米Googleは9月12日(現地時間)、「Differential Privacy」(差分プライバシー、DP)を適用したオープンなLLM「VaultGemma」を発表した。差分プライバシーの原則に則ってゼロからトレーニングされた、現在最も高性能なLLMとしている。
VaultGemmaは、10億パラメータを持つオープンモデルで、その設計にはGemmaモデルの中核をなす責任と安全性が組み込まれているという。AIが日常に浸透するにつれて、プライバシーに配慮することが重要になってきており、差分プライバシーはこの課題に対する数学的に堅固な解決策を提供するとしている。差分プライバシーのアプローチは、トレーニングデータに調整されたノイズを加えることで、モデルがトレーニングデータを記憶するのを防ぐというものだ。
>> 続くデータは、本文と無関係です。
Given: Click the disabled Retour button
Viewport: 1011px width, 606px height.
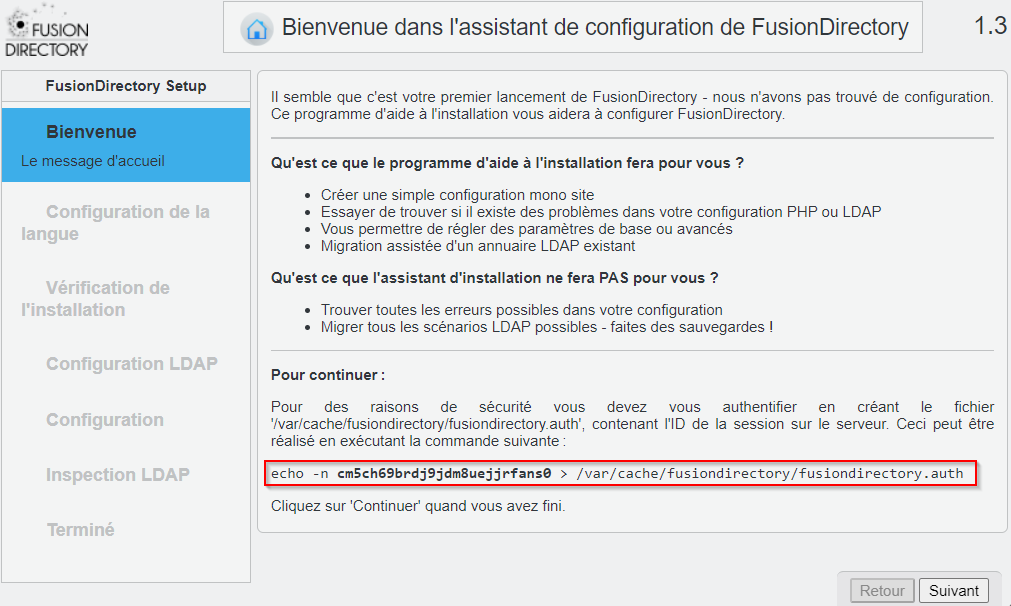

従来のLLMとの大きな違いは、この差分プライバシーの全面的な適用にある。一般的なLLMは、Web規模の膨大なデータでトレーニングされるため、意図せず個人情報や機密データを記憶し、漏洩するリスクが指摘されてきた。VaultGemmaは、個々のトレーニングデータがモデルの最終的な振る舞いや出力に与える影響を厳しく制限し、特定の個人の情報がモデルによって「記憶」され、出力から漏洩するリスクを極めて低くするように設計されているという。
その結果、VaultGemma 1Bは、トレーニングデータの記憶を検出できないことが実証されており、個々のトレーニング例の保持を防ぐ差分プライバシーの有効性が強く裏付けられているとしている。また、差分プライバシーによるトレーニングは従来のLLMトレーニングとは異なる特性を持つため、Googleは新たなスケーリング法則を確立し、計算コスト、プライバシー予算、ユーティリティの間の複雑なトレードオフを正確にモデル化することで、VaultGemmaの開発を導いたという。
VaultGemmaはオープンモデルとして公開されており、そのモデルウェイトはHugging FaceとKaggleを通じて利用可能だ。
医療や金融など、トレーニングデータのプライバシーが非常に重要な分野でのアプリケーションや、プライバシーが懸念される状況でのコンテンツ作成やチャットボット、文書要約などにも利用できるとしている。
現状では、差分プライバシーでトレーニングされたモデルとそれ以外のトレーニングモデルとの間には実用性のギャップが存在するものの、このギャップを体系的に縮小し、安全で責任あるプライベートな次世代AIの構築をコミュニティ全体で推進することを目指すとしている。